Exercise: Find the string "sidebar" in the records. Copy every line it appears in.

Stored items
------------------------------------------------------------------------
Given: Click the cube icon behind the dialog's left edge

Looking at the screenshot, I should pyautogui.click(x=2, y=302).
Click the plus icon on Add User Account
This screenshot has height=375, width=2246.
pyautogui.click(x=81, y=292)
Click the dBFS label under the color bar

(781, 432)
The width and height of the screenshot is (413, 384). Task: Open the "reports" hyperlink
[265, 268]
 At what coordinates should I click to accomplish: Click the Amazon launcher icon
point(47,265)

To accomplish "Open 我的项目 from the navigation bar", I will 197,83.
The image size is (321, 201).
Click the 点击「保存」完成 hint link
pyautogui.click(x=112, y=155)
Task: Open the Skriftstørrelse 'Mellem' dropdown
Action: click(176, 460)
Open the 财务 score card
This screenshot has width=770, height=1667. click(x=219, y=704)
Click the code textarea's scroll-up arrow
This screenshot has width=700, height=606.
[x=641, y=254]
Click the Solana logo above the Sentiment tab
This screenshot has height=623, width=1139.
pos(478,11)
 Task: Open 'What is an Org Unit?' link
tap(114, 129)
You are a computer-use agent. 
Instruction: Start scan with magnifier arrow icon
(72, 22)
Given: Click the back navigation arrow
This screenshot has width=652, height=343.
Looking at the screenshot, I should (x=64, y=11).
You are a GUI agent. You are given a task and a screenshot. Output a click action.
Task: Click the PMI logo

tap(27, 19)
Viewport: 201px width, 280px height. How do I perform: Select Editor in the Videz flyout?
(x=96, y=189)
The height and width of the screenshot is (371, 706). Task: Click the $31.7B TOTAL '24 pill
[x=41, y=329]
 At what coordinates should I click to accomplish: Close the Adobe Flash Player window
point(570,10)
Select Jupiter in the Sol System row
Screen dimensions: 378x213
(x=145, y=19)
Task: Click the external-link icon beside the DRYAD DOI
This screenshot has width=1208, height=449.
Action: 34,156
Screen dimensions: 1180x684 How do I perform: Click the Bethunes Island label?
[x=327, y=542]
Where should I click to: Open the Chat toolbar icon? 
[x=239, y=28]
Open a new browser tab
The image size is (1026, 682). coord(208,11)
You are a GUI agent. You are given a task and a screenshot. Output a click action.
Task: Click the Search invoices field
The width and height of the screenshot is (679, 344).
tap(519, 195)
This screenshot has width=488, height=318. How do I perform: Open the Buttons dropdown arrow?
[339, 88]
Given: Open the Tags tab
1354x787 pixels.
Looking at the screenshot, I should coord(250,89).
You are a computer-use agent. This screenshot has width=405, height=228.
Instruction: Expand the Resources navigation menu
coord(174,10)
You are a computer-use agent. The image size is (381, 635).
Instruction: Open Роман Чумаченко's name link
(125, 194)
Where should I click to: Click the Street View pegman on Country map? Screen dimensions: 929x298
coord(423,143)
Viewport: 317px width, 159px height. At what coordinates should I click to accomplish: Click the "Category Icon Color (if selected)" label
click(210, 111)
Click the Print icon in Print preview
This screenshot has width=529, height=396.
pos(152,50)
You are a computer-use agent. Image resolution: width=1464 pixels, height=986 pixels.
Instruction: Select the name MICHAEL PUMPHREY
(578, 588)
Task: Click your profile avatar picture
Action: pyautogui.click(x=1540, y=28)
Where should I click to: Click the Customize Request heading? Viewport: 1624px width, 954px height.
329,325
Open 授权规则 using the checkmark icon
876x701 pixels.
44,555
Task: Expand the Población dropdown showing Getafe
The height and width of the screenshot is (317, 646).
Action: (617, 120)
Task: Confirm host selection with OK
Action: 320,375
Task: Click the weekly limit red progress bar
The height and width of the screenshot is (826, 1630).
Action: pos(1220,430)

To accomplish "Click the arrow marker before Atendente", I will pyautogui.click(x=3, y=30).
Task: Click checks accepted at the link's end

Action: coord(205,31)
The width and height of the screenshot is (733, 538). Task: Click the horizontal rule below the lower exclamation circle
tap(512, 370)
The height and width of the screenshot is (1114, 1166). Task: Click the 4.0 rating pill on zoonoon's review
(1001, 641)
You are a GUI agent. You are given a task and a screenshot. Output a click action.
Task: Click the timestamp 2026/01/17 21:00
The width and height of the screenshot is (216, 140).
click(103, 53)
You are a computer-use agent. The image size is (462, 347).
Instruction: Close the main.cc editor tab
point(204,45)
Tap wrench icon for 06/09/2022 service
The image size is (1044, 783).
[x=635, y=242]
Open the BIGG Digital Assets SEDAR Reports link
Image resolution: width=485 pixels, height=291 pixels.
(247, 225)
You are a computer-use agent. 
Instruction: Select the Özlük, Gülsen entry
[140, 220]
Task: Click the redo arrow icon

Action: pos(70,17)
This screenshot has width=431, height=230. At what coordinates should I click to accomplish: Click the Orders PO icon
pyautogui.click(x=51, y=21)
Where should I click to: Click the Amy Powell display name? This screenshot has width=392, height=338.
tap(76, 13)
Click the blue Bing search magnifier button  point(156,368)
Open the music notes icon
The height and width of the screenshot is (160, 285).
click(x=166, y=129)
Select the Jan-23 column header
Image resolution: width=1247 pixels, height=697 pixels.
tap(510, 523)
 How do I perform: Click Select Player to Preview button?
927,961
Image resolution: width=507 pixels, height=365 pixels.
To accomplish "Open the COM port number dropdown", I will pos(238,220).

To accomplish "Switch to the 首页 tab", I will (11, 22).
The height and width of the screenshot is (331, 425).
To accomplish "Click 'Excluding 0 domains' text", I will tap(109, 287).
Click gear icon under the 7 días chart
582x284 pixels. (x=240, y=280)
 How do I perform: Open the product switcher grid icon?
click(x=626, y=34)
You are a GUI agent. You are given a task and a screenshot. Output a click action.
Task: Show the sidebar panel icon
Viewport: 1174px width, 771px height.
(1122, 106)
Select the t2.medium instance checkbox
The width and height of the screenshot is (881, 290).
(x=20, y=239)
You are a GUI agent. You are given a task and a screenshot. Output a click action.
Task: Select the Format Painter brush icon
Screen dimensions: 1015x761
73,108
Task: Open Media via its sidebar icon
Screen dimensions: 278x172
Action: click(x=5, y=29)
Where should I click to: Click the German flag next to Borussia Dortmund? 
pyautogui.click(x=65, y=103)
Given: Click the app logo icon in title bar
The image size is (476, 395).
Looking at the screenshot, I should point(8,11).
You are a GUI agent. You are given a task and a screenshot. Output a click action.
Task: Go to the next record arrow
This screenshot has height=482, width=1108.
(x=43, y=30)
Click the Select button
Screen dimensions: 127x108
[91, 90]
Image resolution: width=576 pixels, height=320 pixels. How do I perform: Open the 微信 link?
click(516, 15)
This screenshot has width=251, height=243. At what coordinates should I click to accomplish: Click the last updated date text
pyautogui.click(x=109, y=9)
------------------------------------------------------------------------
Solution below:
Task: Show the sidebar panel icon
Task: Open Media via its sidebar icon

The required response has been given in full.